▶ [Selected extract]
Jonathan Penrose,  (7 October 1933 – 30 November 2021) was an English chess player, who held the titles Grandmaster (1993) and International Correspondence Chess Grandmaster (1983). He won the British Chess Championship ten times between 1958 and 1969.

Early years 
Penrose was born in Colchester. Learning the game at age four, he was a member of Hampstead Chess Club at twelve and British Boys (Under 18) Champion at just fourteen years of age. Chess was played by the entire Penrose family. His father was a composer of endgame studies and a strong player, as was his older brother Oliver.

By the age of seventeen, he was already acknowledged as a top prospect for British chess. Playing Hastings for the first time in 1950/51, he beat the French champion Nicolas Rossolimo and at Southsea in 1950, defeated both Efim Bogoljubov and Savielly Tartakower. In 1952/1953 he shared the first place at Hastings with Harry Golombek, Antonio Medina García and Daniel Yanofsky.

▶ [Excerpted data]
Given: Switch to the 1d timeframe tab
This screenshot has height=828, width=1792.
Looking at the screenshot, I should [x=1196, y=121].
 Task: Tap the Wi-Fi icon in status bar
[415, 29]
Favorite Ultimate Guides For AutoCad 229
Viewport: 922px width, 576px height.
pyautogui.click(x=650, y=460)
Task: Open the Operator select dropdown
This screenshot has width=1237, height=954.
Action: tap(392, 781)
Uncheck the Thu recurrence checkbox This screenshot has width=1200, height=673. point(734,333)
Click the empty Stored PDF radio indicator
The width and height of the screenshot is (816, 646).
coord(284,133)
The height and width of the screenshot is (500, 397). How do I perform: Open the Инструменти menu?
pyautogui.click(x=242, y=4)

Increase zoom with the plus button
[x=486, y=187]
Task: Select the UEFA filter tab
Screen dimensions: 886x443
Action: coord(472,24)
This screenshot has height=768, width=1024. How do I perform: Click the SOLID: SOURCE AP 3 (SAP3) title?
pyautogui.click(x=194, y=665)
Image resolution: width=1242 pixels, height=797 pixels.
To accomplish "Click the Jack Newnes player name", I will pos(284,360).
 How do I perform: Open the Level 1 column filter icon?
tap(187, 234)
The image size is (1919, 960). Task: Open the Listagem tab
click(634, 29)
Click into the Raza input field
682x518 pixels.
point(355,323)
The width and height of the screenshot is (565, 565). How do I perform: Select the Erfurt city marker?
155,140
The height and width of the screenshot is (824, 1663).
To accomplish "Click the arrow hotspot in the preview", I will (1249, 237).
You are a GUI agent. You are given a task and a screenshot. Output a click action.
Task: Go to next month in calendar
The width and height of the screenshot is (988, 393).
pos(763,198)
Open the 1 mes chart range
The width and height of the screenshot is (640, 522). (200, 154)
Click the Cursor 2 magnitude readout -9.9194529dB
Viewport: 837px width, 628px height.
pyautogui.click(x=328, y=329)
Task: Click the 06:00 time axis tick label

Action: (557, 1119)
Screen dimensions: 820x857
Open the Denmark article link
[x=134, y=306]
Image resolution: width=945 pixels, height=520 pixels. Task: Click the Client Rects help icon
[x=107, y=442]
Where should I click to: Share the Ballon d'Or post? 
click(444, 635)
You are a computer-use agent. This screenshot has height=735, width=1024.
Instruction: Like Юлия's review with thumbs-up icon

▶ [What you have to do]
Answer these questions from the Jonathan Penrose biography above:
1. In which town was Penrose born?
2. How many times did he win the British Chess Championship?
3. With whom did he share first place at Hastings in 1952/1953?

▶ [Expected output]
1. Colchester
2. Ten times
3. Harry Golombek, Antonio Medina García and Daniel Yanofsky